In the past, the process could take as little as a month. "It was never easy. But the scrutiny is much greater now," he said.
Because of the added red tape, "A lot of companies are shying away from sponsoring or doing a visa transfer. The alternative has been to hire [U.S.] college graduates and train them," he said. However, many of these workers get poached by big companies.
Dowling said that he is seeing RFEs "in a majority of cases" involving H-1B transfers, even for requests for visa extensions with current employers. "USCIS is taking a harder look to make sure they're not displacing U.S. workers," he said. "They're asking a lot more detailed questions."
Narvekar said some small companies can't afford the time and expense to continue the process.
Ashley Inman is a corporate immigration manager for Ferrovial Services, a multinational company based in Madrid that is expanding its U.S. operations. She needed to bring a financial planning analyst, an insurance manager and a strategic bid manager to the U.S. from Spain—just long enough to train U.S. workers for those roles.
Inman, who is based in Austin, Texas, decided to use the L-1B visa program for temporary U.S. deployments of Madrid-based Ferrovial employees with those skills. The process bogged down, in part because of President Donald Trump's April 2017 executive order―Buy American, Hire American―which directed federal agencies to protect the interests of U.S. workers.
Though she was successful eventually, she warned employers: "Be prepared for stricter regulations and extreme vetting. There are more delays and more paperwork."
Politically Charged Issue
Immigration is one of the most politically charged issues in the country. Trump favors reducing immigration, stating that foreign labor displaces U.S. workers.

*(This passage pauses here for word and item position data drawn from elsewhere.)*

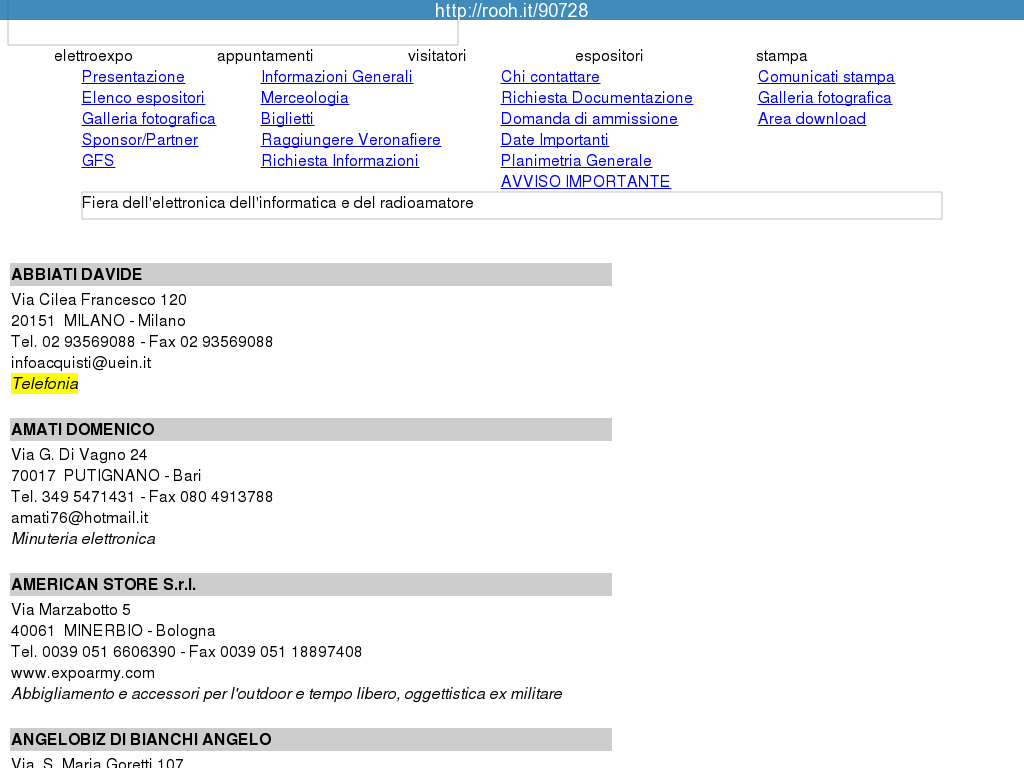1024x768 pixels.
Task: Open Galleria fotografica under elettroexpo
Action: point(148,119)
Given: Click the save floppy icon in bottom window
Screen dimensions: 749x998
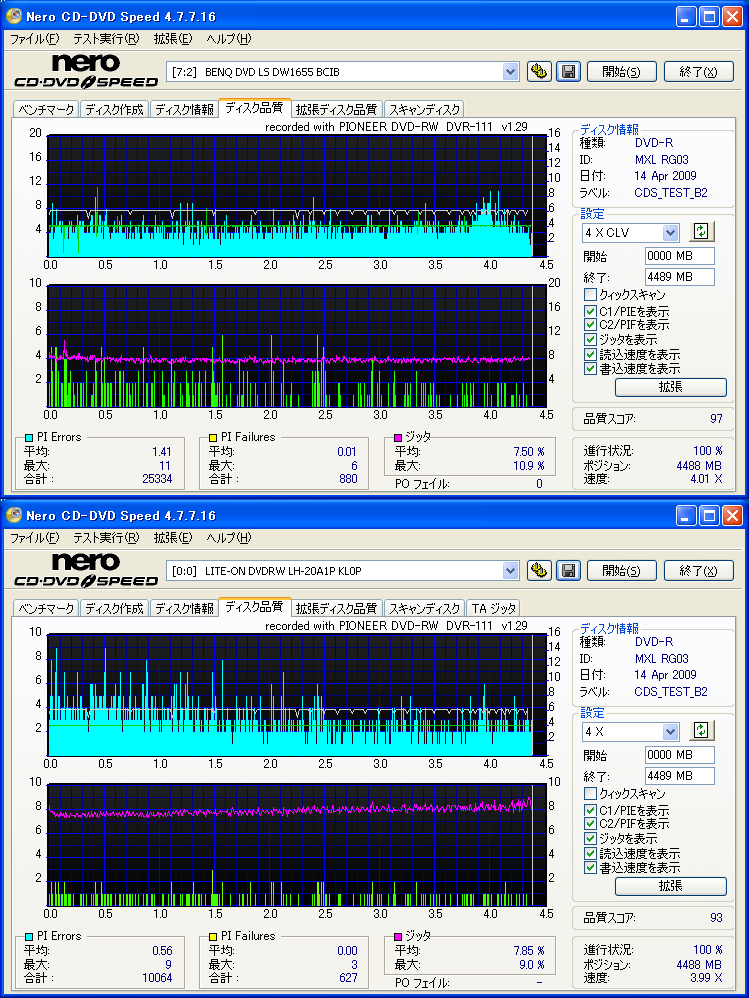Looking at the screenshot, I should (x=568, y=570).
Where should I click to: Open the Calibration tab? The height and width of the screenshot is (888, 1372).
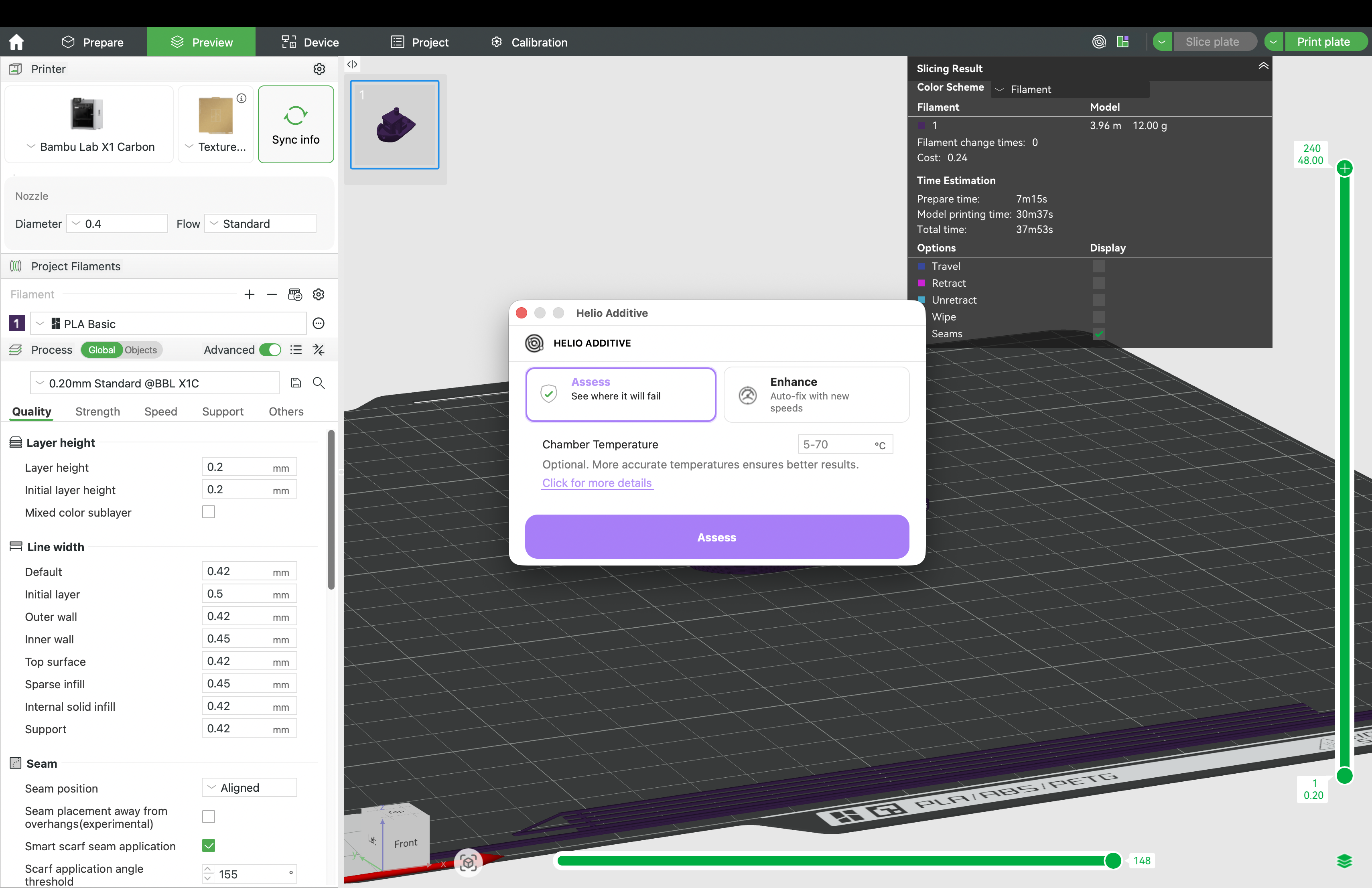529,42
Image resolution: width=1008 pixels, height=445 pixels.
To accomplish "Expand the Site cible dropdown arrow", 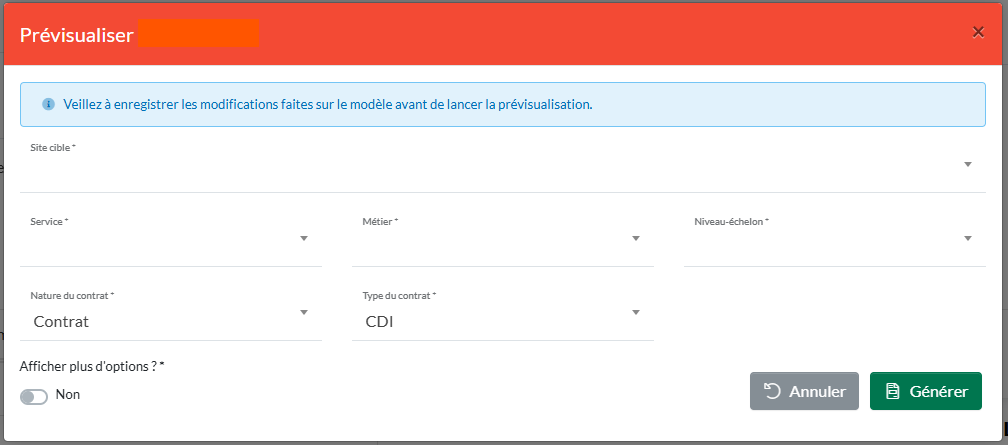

He has supported a merit system that would give priority to visa applicants based on factors such as education, job skills and the ability to speak English.
Studies from liberal, conservative and politically neutral organizations have all found a positive link between immigration and economic growth.
"What we're seeing from the administration—rhetoric and policy—is not going to play out well in the U.S. economy," said Aparna Mathur, resident scholar of economic policy with the American Enterprise Institute in Washington, D.C. "It's going to hurt us. We need immigrants for economic growth."
Alex Nowrasteh, senior immigration policy analyst at the Cato Institute in Washington, D.C., said that fewer than 500,000 workers come to the U.S. annually and that most are here temporarily. Some experts say that curbing immigration will further restrict the labor pool.
Mathur noted that fertility rates in the U.S. are declining, and many Baby Boomers are retiring. "There's a gap in the market. It's something the administration has to understand," she stated.
"We have to make it a lot easier for people to come to this country legally," Nowrasteh added. "We need to create a more mobile labor market."
In recent years, Congress has launched numerous efforts to reform the immigration system but has come up short.
The Society for Human Resource Management (SHRM) and its affiliate the Council for Global Immigration (CFGI) issued a statement on June 20 recommending a bipartisan solution to the immigration system's woes. SHRM and CFGI "support fair, innovative and competitive immigration solutions that build the future workforce, including solutions that address long green-card backlogs and do not cut legal immigration," the statement read.